What you are asked to do:
Rewrite the rows below, replacing "At what coordinates should I click to accomplish" with "Which point should I click to accomplish" everywhere and changing nothing else. Leave the pictures out of your answer.

Available records:
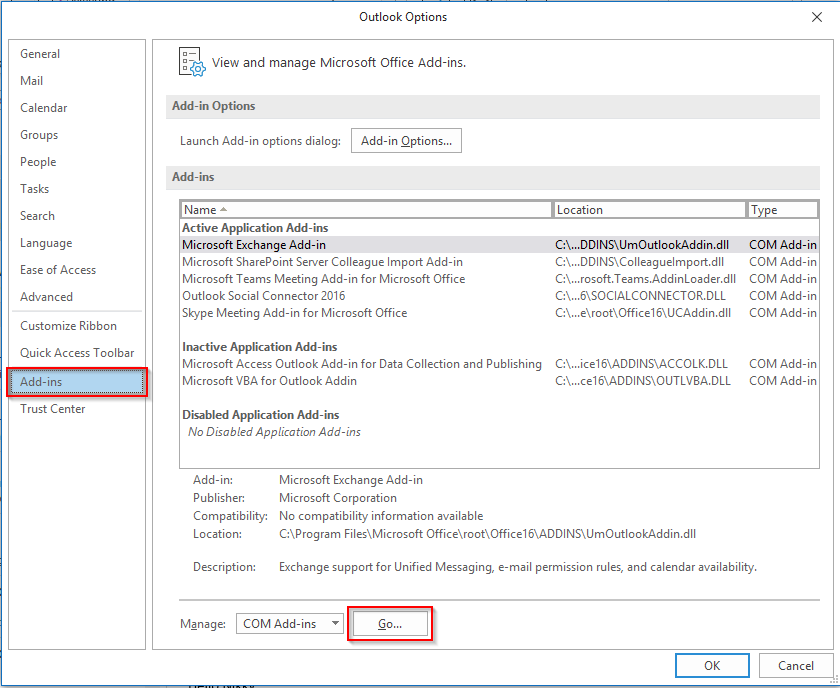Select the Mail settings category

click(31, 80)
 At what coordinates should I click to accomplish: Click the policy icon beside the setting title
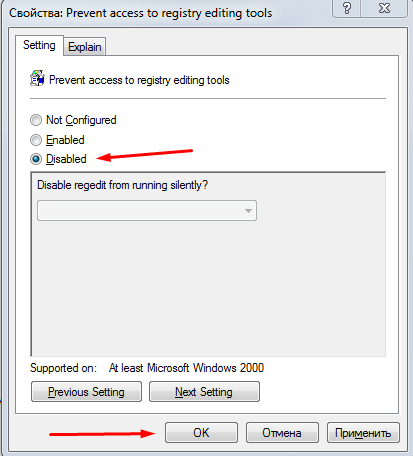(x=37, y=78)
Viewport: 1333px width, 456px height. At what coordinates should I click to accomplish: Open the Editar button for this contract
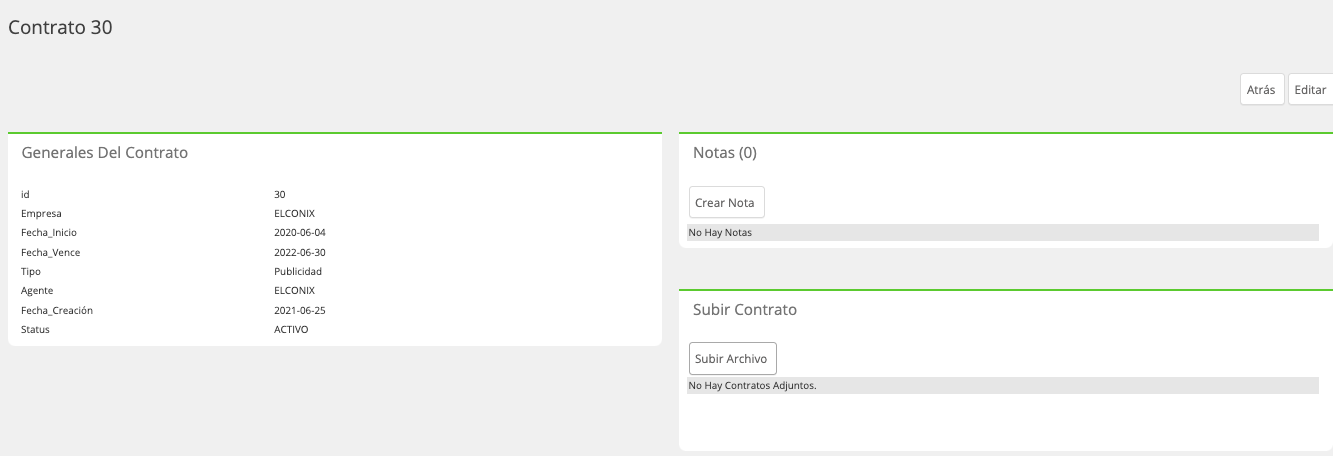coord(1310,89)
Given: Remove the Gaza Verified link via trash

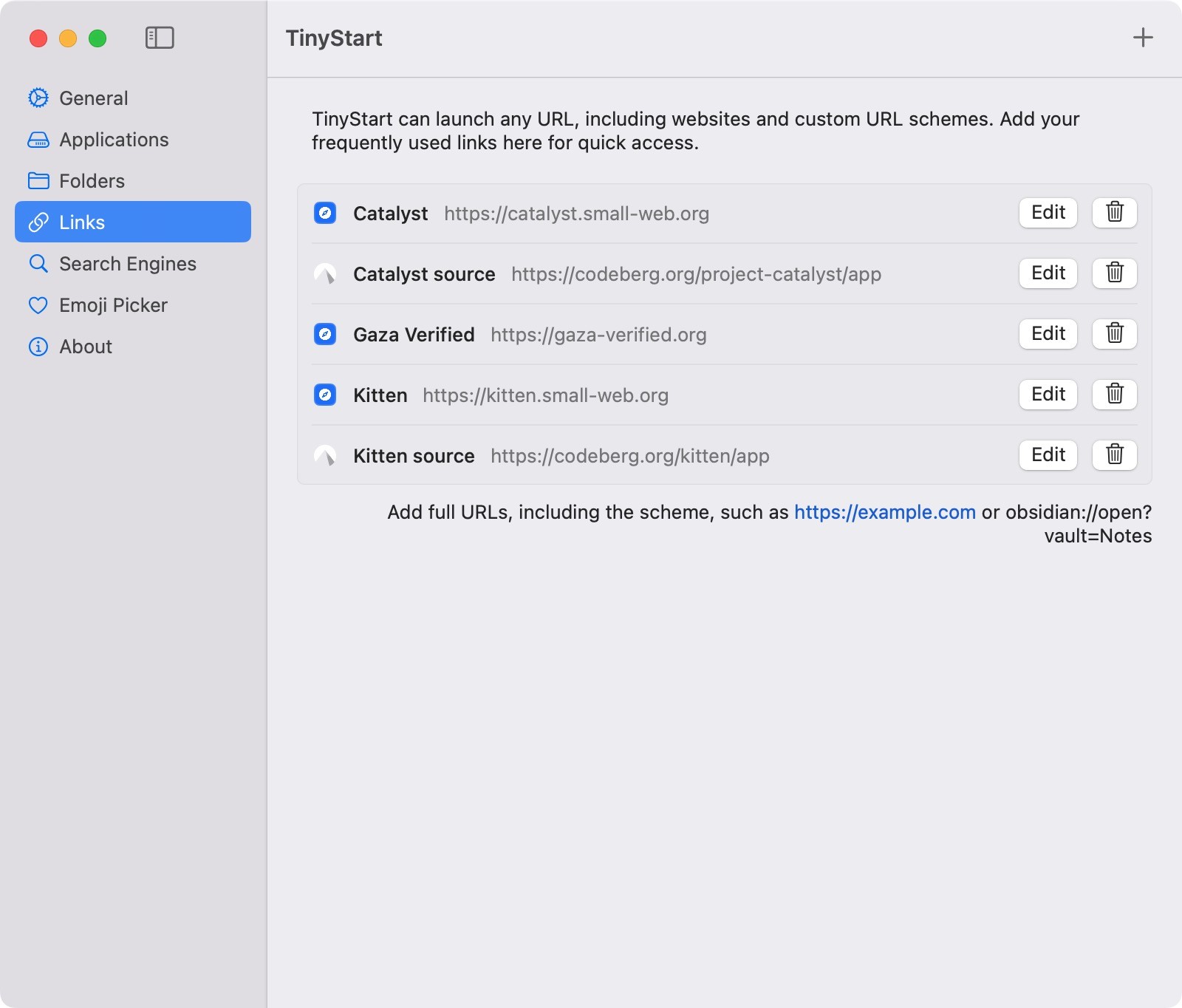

Answer for this exercise:
Select the Mail settings category

click(31, 80)
 Which point should I click to accomplish: Click the policy icon beside the setting title
(x=37, y=78)
Viewport: 1333px width, 456px height. Which point should I click to accomplish: Open the Editar button for this contract
coord(1310,89)
Given: Remove the Gaza Verified link via trash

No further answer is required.